Wednesday, January 22, 2020

Treaty Day Marks Ongoing Impact of Native American Treaties

If you’ve attended a local event recently, you may have heard a statement similar to this opening the event:

I would like to acknowledge that we are on the traditional land of the first people of Seattle, the Duwamish People past and present and honor with gratitude the land itself and the Duwamish Tribe.”

Land acknowledgements, like the one above, are one way to show respect for the Indigenous people who have called this place home since before colonizers arrived.  These statements serve to return Indigenous people to the public consciousness.  However, land acknowledgements run the risk of becoming rote language, rattled off without a shared understanding of the meaning behind the words.  These statements are just an incremental step towards recognizing the impact of colonization on Indigenous communities.
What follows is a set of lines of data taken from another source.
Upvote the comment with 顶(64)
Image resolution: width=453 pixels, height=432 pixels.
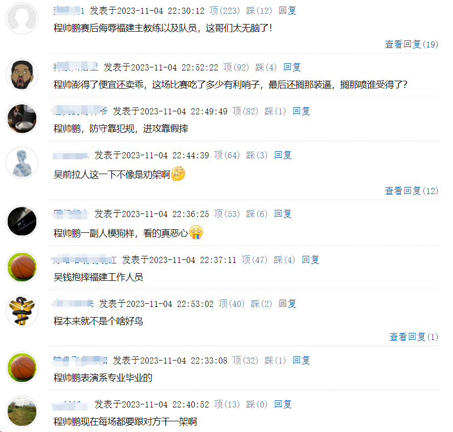pos(227,155)
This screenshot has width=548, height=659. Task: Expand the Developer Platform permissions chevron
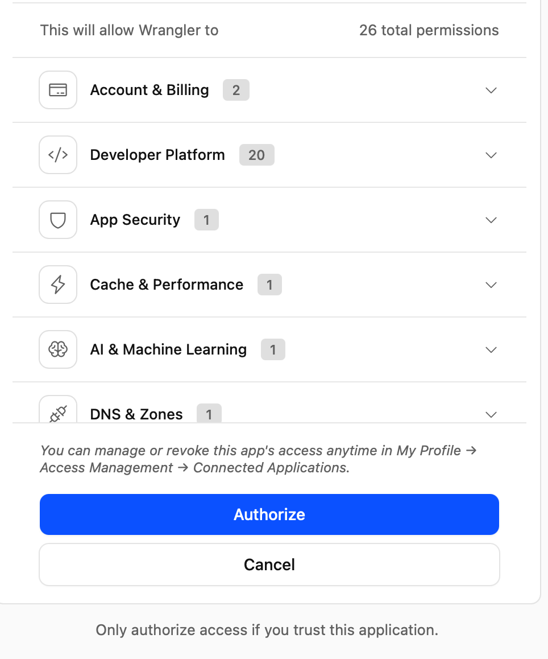pos(491,155)
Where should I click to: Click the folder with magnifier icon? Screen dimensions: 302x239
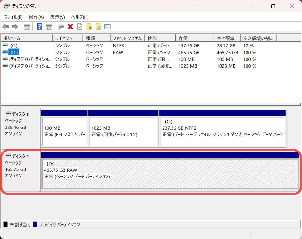(98, 27)
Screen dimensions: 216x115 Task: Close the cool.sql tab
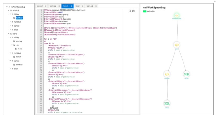point(46,6)
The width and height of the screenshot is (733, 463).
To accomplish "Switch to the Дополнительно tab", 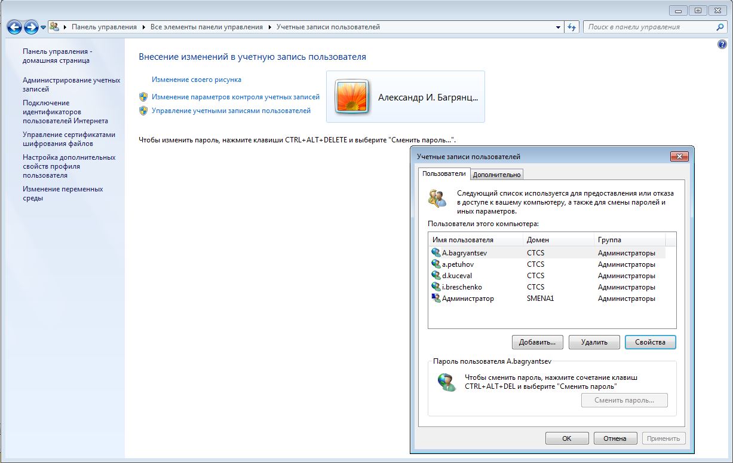I will (497, 175).
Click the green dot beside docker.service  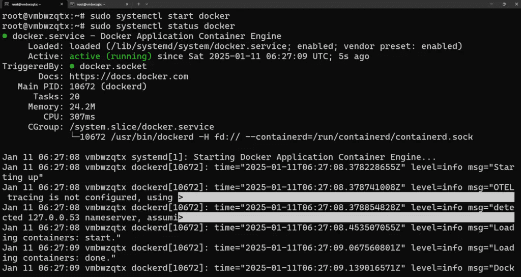coord(5,36)
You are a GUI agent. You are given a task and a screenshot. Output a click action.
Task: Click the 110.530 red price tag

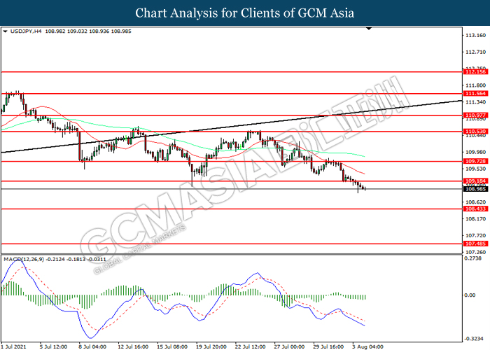tap(475, 131)
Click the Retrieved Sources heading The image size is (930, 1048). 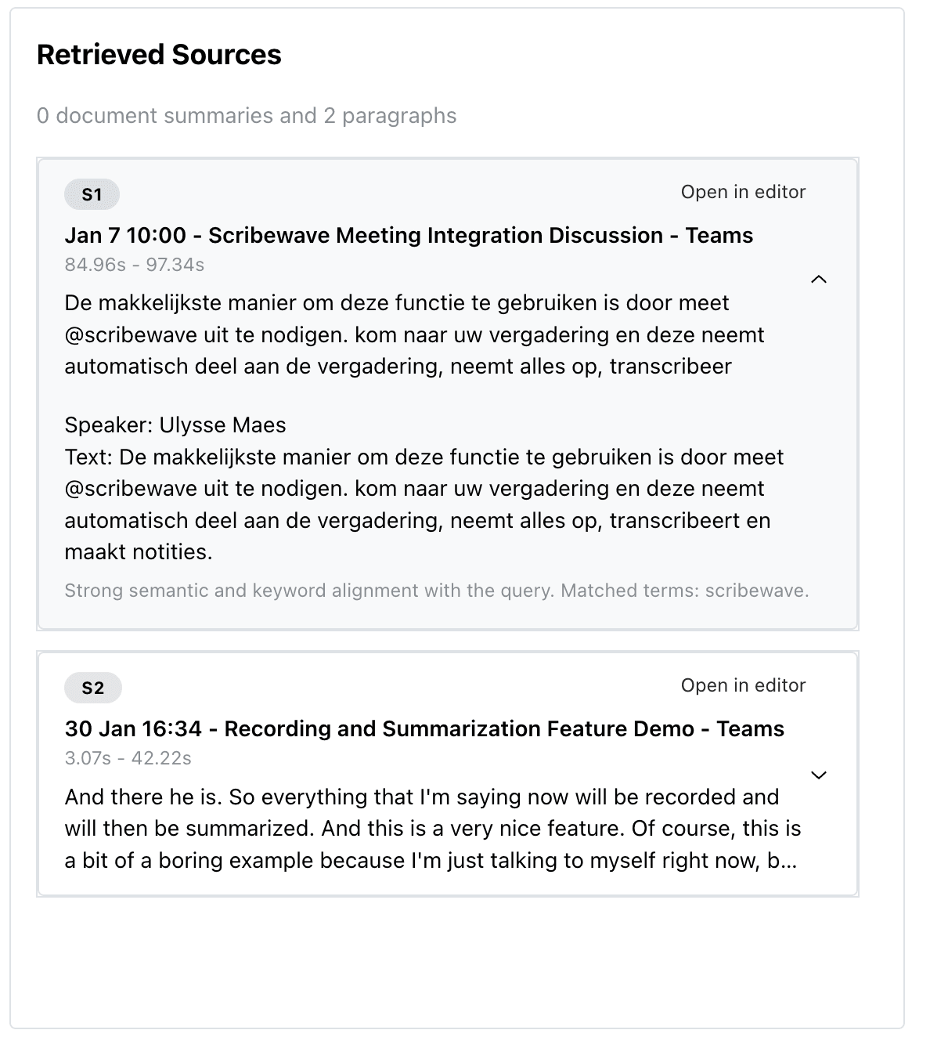[159, 55]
On January 22, 1855, near what is now Mukilteo, Washington, the Treaty of Point Elliott was signed, establishing a government-to-government relationship between the United States and signatory tribes.  Other treaties were signed around the same time, establishing similar compacts in other parts of Washington StateRecent efforts to digitize 377 Native treaties, as well as related proclamations, resolutions and relevant documents, make these important documents more accessible to the general public.    

Many tribes throughout northwest Washington recognize Treaty Day.  Early events were an occasion to gather together to revitalize traditional practices.  Today, tribes commemorate the day by reflecting and sharing with their local communities about the ongoing impact of the treaties.  Similar to land acknowledgements, Treaty Day offers an opportunity to be reminded of the history of the land that we inhabit and to gain a deeper understanding of the people who have resided on that land since time immemorial.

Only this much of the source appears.